Title: Tombstone Trance Vol. 1
Format: Download Only (MP3 + Lossless)
Label: Stabudown Recordings
Stabudown’s compilation album isn’t purely ‘trance’, in any generational use of the word, but a fairly broad collection of almost-entirely-instrumental EDM that spans synthwave, modern electro, synth-industrial, techno and, to a lesser degree, trance in the more early 90’s, less mainroom hands-in-the-air sense. Initially there’s a musical commonality that comes from some heavy and not-just-4/4 percussive elements that provide most of the tracks with a distinct bang, but as the tracks progress, things get more beat-free, introspective and spacious. The result is an earnest pack of tunes that’s so remarkably consistent and planned out that at times you could believe this is an artist album.

TML’s “Goshun” is one of the heavier pieces, thick kicks with stuttering vocal sounds, while CLAWS’s “Scrappy Industrious F.U.” also has the banging attitude but with a production approach that’s so bright it ends up feeling feel-good possibly by accident. Kerridge’s “Death Is Upon Us”, Long Bastard’s “Send” and Bad Tracking’s “Arnos Veil” form a mini-industrial section (the second of those with some vocals, just to mix things up a bit).

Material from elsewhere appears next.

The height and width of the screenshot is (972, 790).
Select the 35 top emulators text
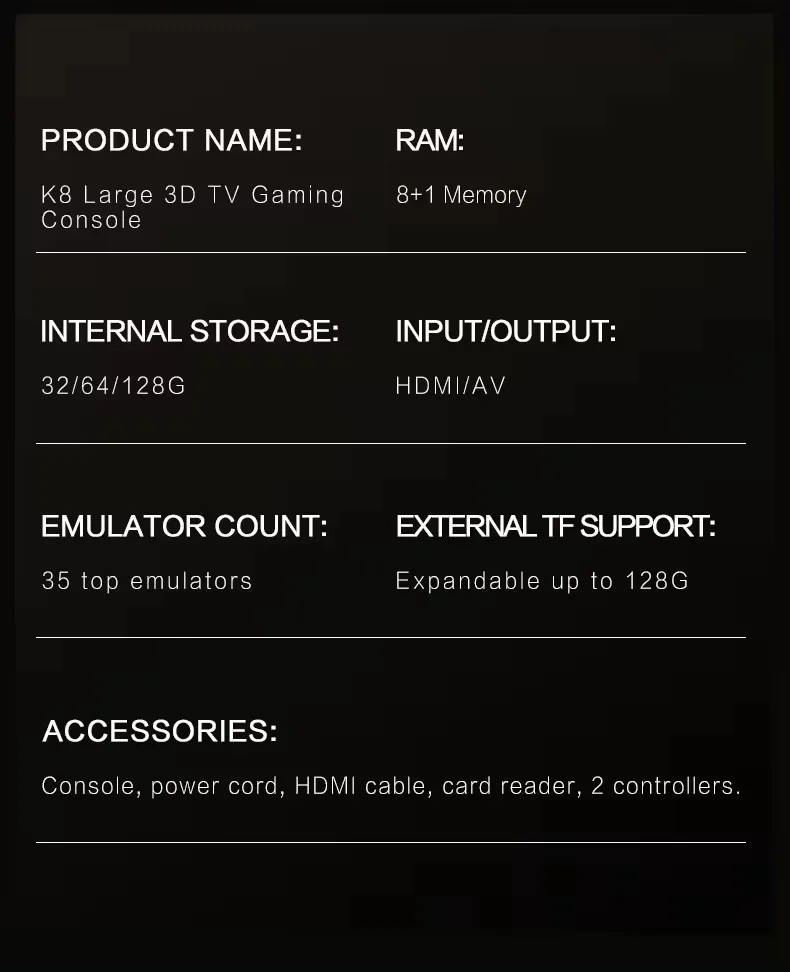coord(147,581)
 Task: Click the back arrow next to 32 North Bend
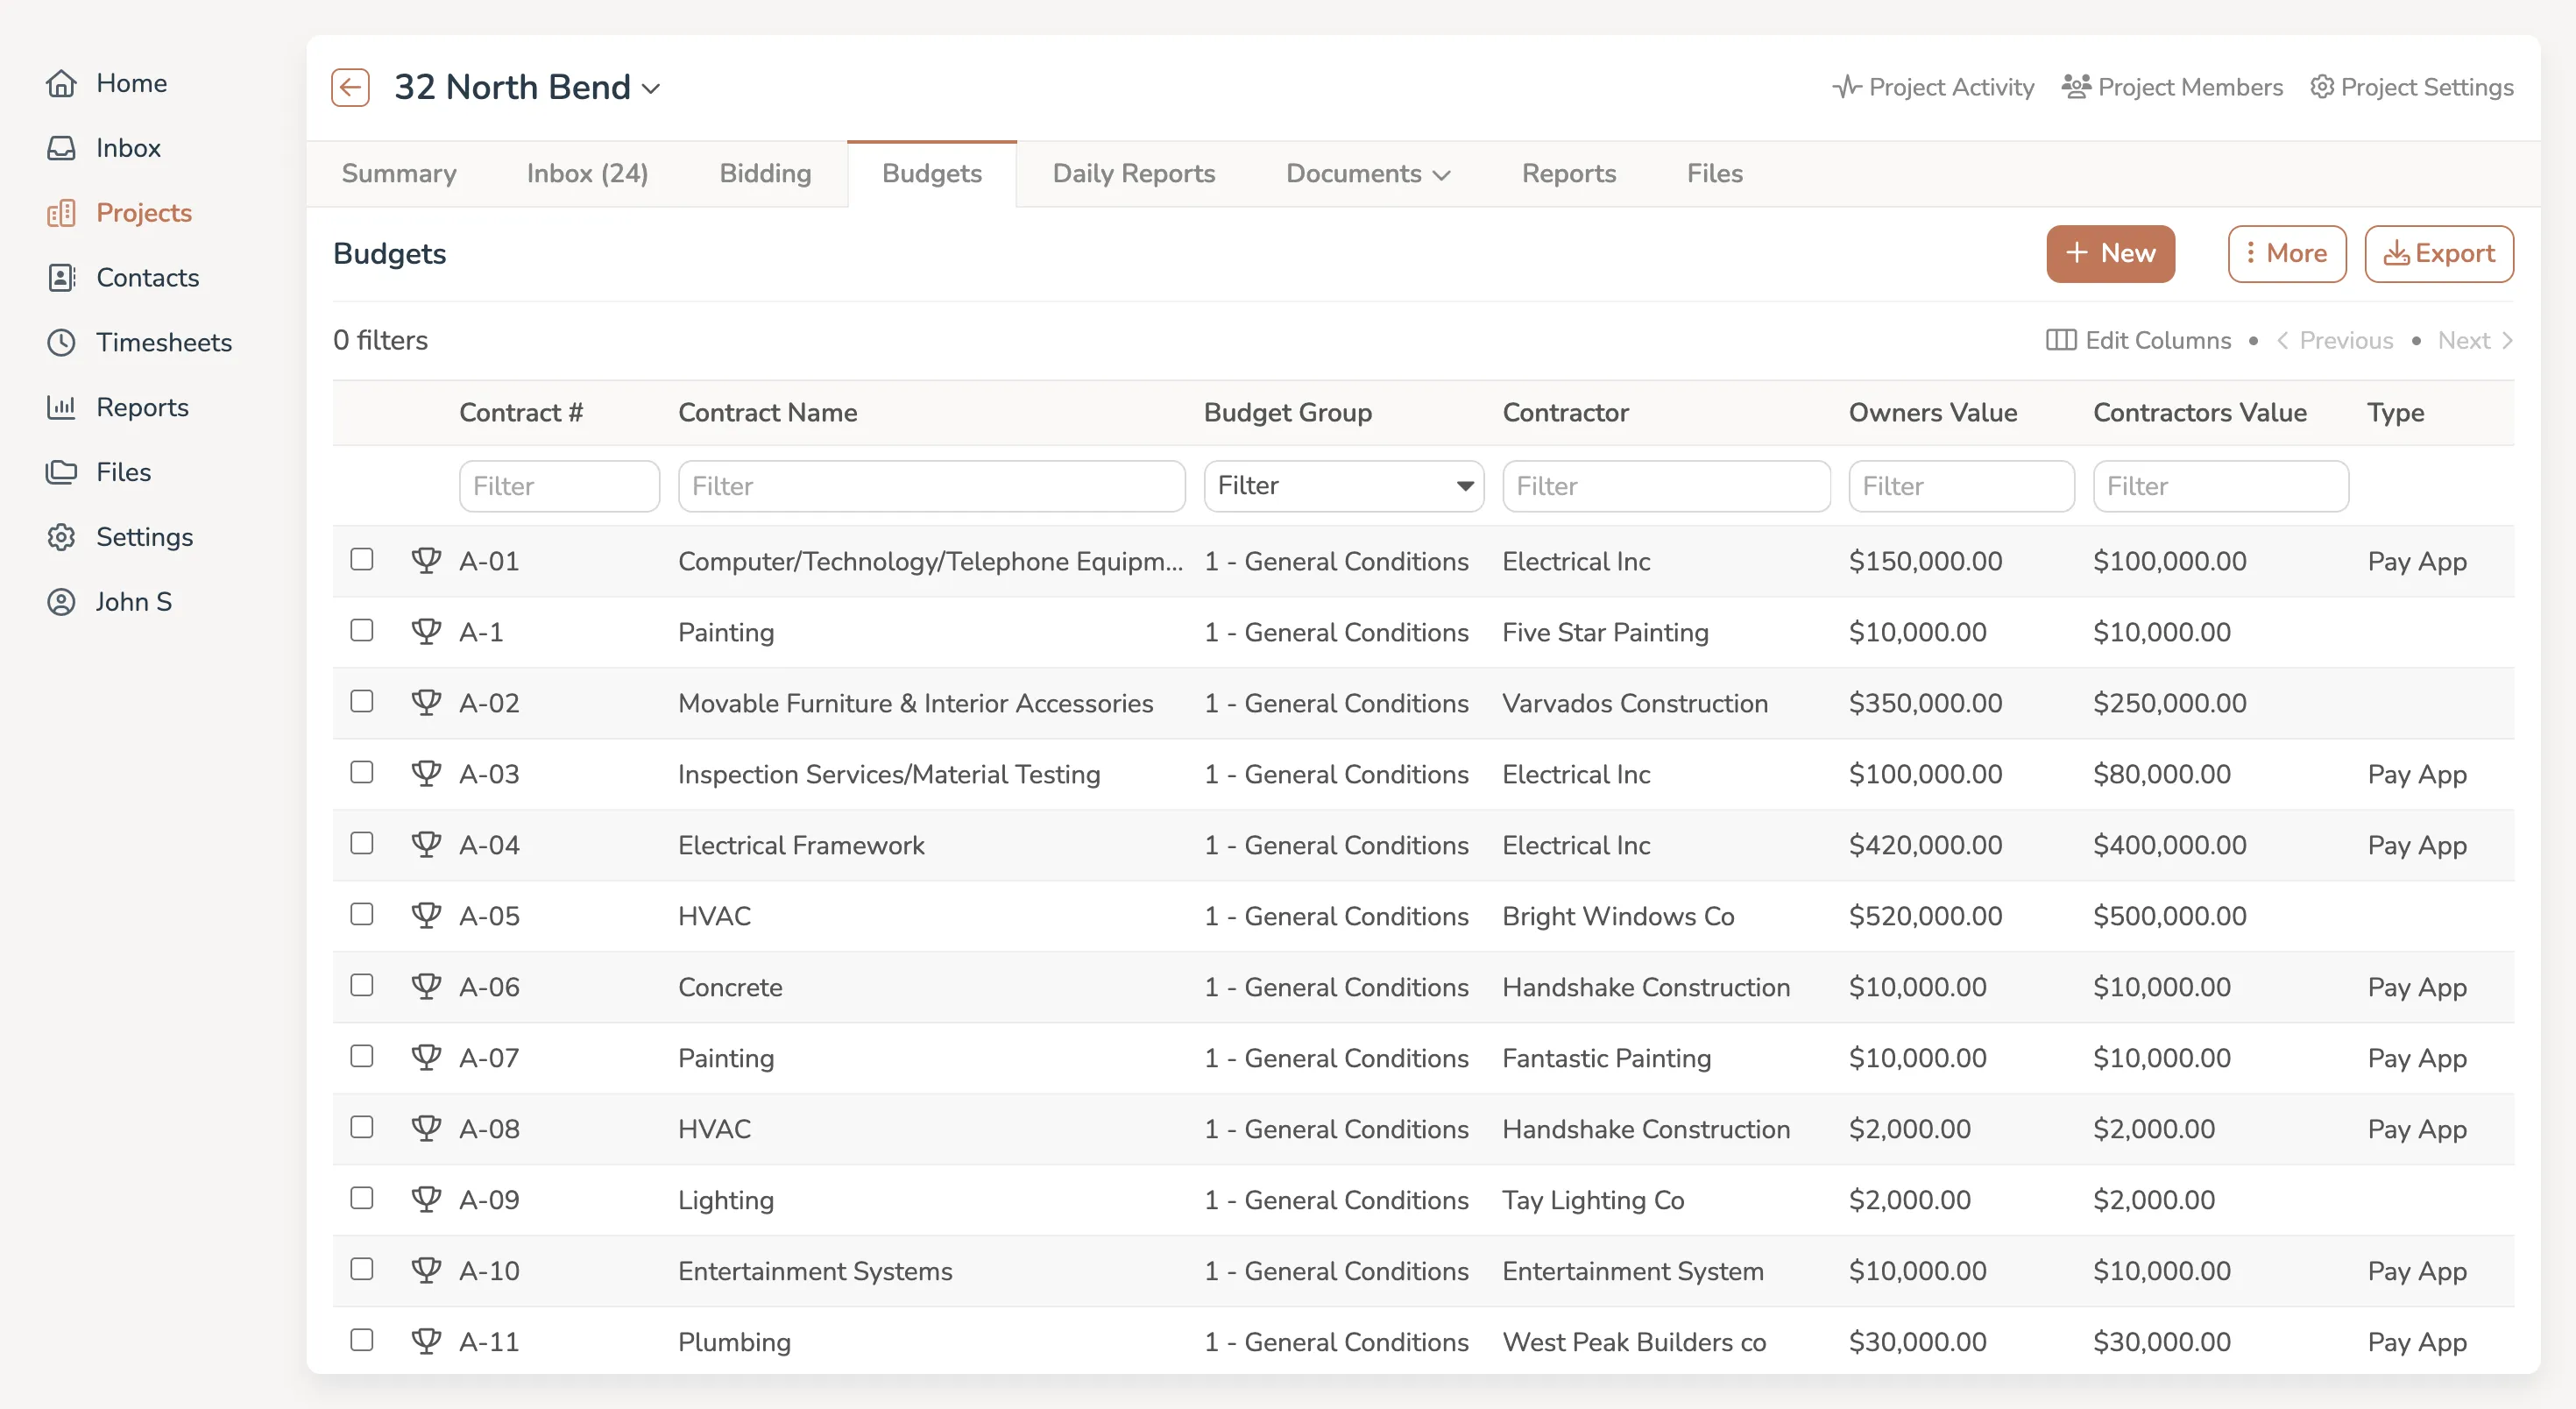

Highlights include Koehler’s “Beyond Andromeda”, a deceptively grouping of semi-breakbeat and playful high synth arpeggios that’s strangely infectious. East Side Ancients’ upbeat but coarse-edged dub track “New Happy Fortune” is oddly nostalgic, but in a good way, and it runs nicely into the deeper reverbing delays of Grey People’s “Mourning Etiquette”. This in turn flowers smoothly into the ethereal tones and heartbeats of “Absolute Other” by Organic Dial. The two final tracks, from Vanity Productions and The Rancor Index, complete the descent into downtempo ambience, bordering on drone, and the journey is nicely complete.

It’s a well curated compilation that’s more thoughtful and diverse, and less in-your-face, then the artwork and branding may possibly suggest. Definitely the sound of life at the more interesting side of EDM.